Putting him to the test?

iVillage Member
Registered: 06-15-2005
Putting him to the test?
Fri, 04-07-2006 - 7:48pm

Has anyone ever considered 'testing' the WS? It has been 4 months since contact was cut off with the OW - At least that I know of. They had a six month long sexual and emotional affair (including the "I love you's"). Even if he hasn't made contact, I wonder what he would say if 'she' approached him.

I really want to set up a fake email account (since they never had email contact, and he is not the brightest in the IT department. I could just say (as the OW) that a web savvy friend helped me find his email address, and thought I would write to find out how things are going.

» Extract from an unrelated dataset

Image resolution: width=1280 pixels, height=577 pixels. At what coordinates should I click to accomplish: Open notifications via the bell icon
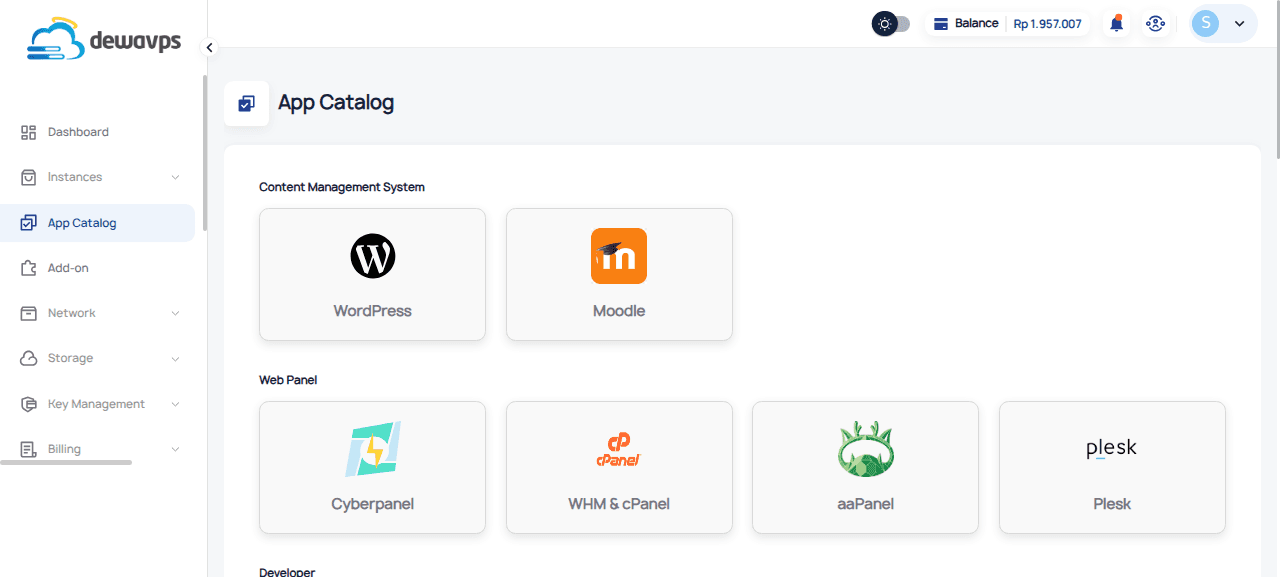[1116, 22]
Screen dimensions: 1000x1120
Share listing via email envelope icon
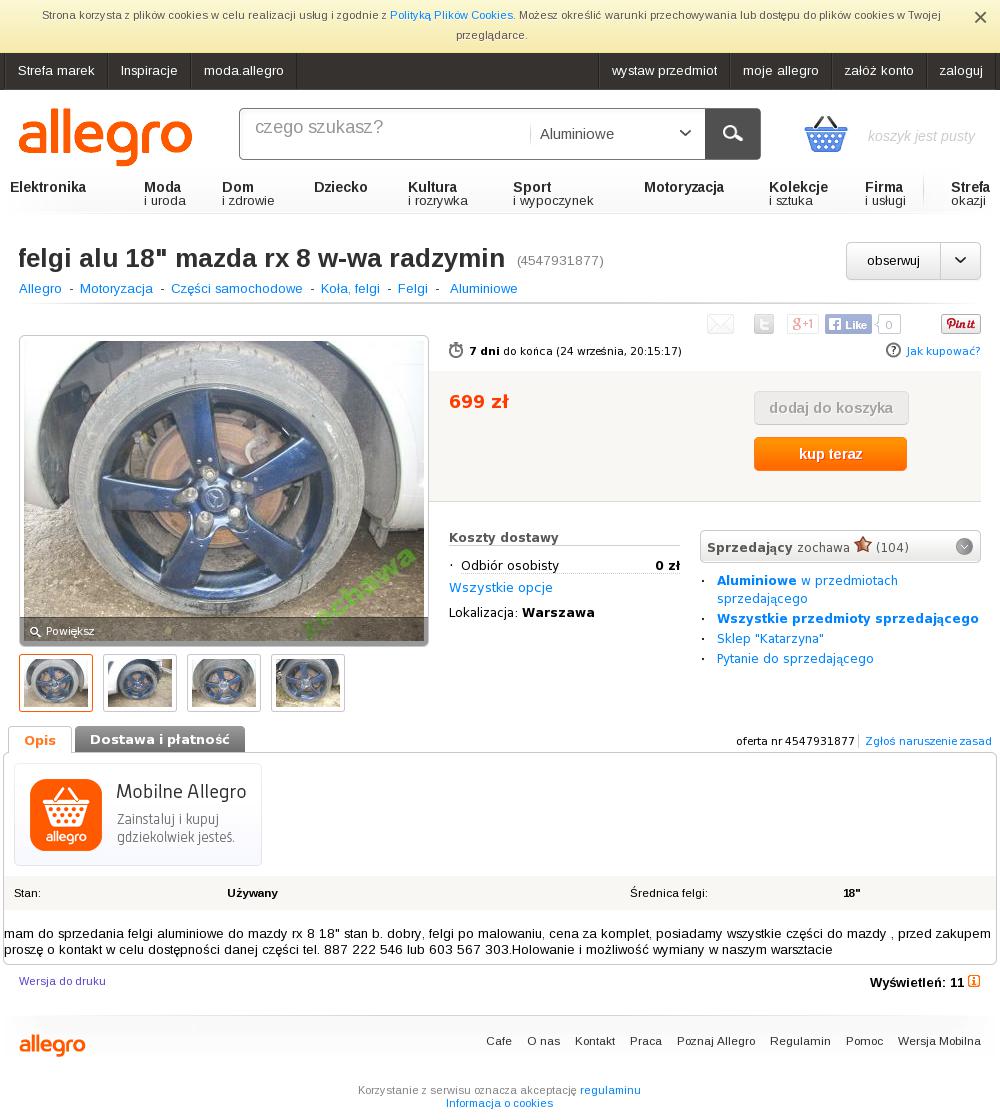pyautogui.click(x=720, y=324)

I want to know if he will tell me about the email, if he replies, and what he says when and if he does.

Rebuilding is hard. My DH is very poor at communication, and no matter how many times I ask, or in how many different ways, I can't seem to find out how he is feeling about her now - if he misses her, if he is doubting his decision to rebuild, or even how he feels about me. I have no doubt he will fall for it - not a bright light bulb. I also know he would never suspect it is me. Hard to explain, but he won’t.

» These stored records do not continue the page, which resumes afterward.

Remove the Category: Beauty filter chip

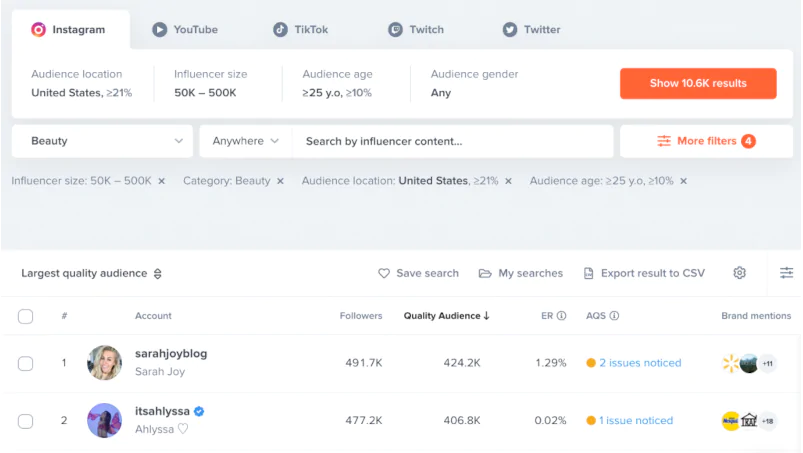(280, 181)
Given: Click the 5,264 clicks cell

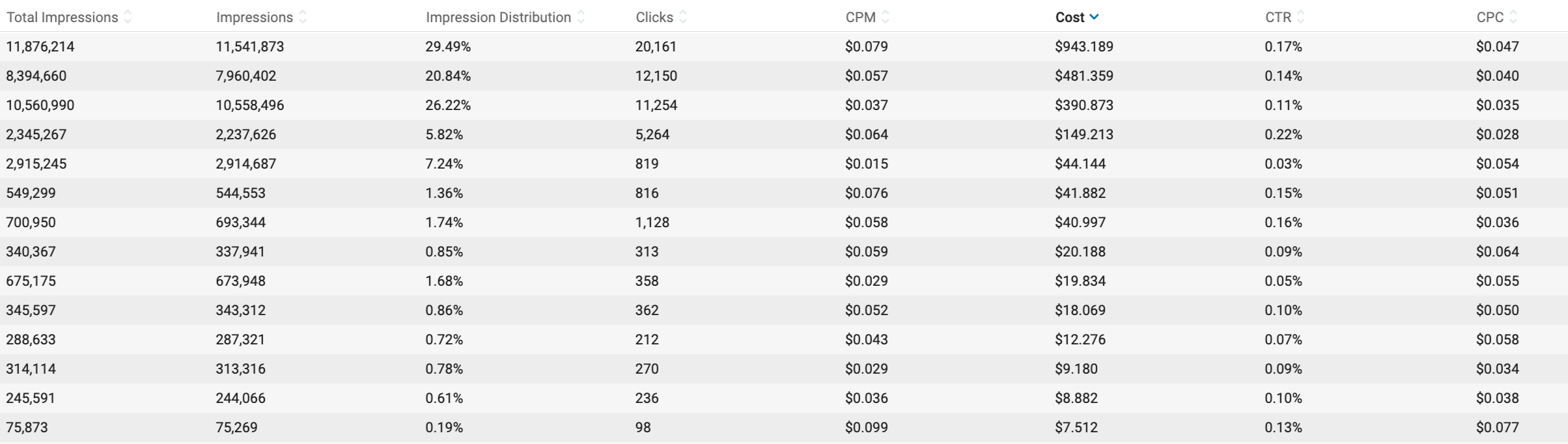Looking at the screenshot, I should point(652,135).
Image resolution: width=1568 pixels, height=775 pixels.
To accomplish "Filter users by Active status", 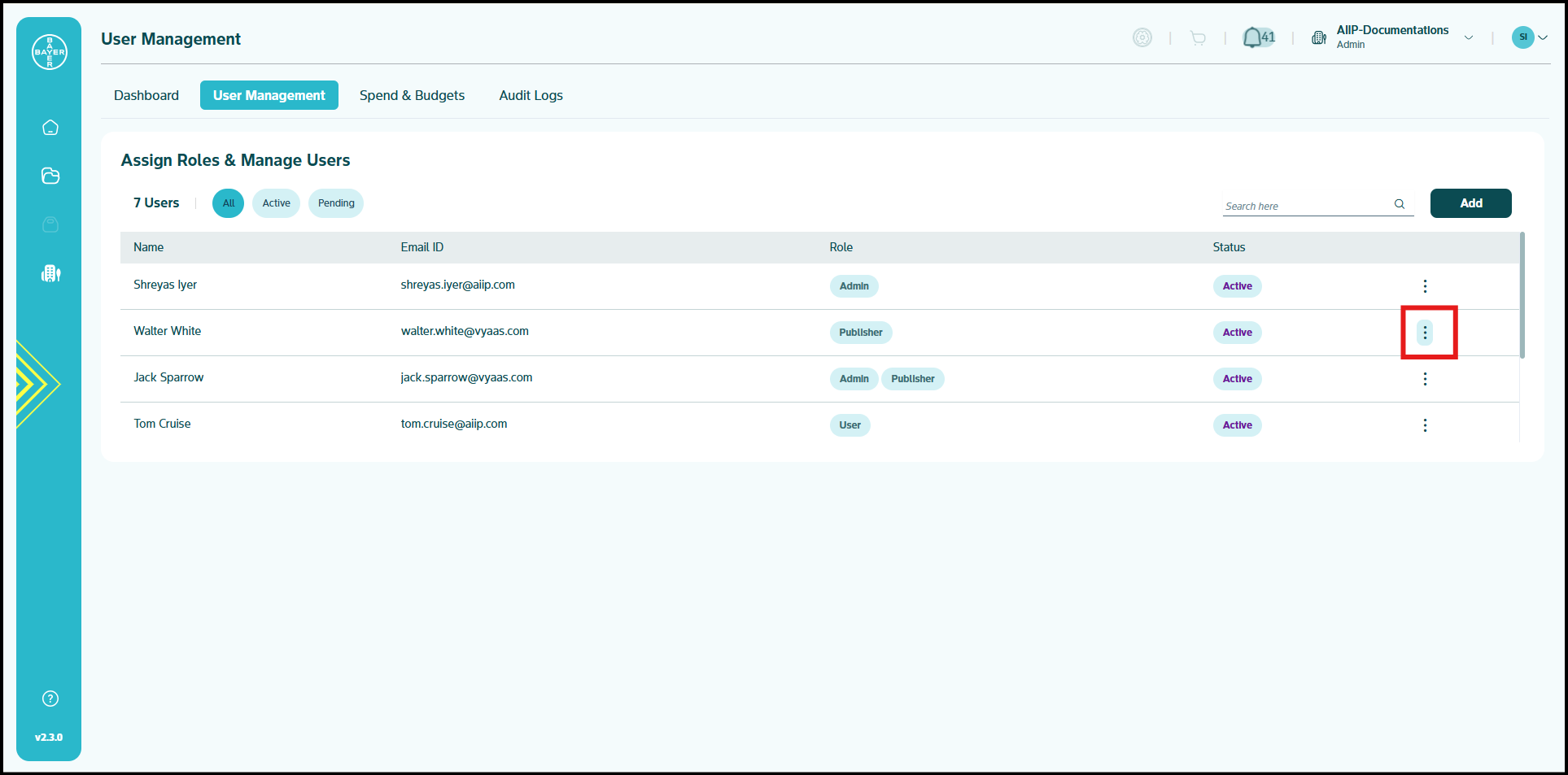I will pos(276,203).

Part of the reason I want to do this is to find out if he can be tempted, or has it in his heart to cheat again. I am having a very hard time trusting him, and I guess it is hard to explain, but I really need to know. I feel like I am holding back because I am not sure if I can trust him. He cheated on his first wife too, and I NEED to know if he will. Counseling doesn't answer that question, nor does talking with each other. FTR, I am prepared for the consequences, and what I might learn.

Has anyone else tried this? Any advice or thoughts?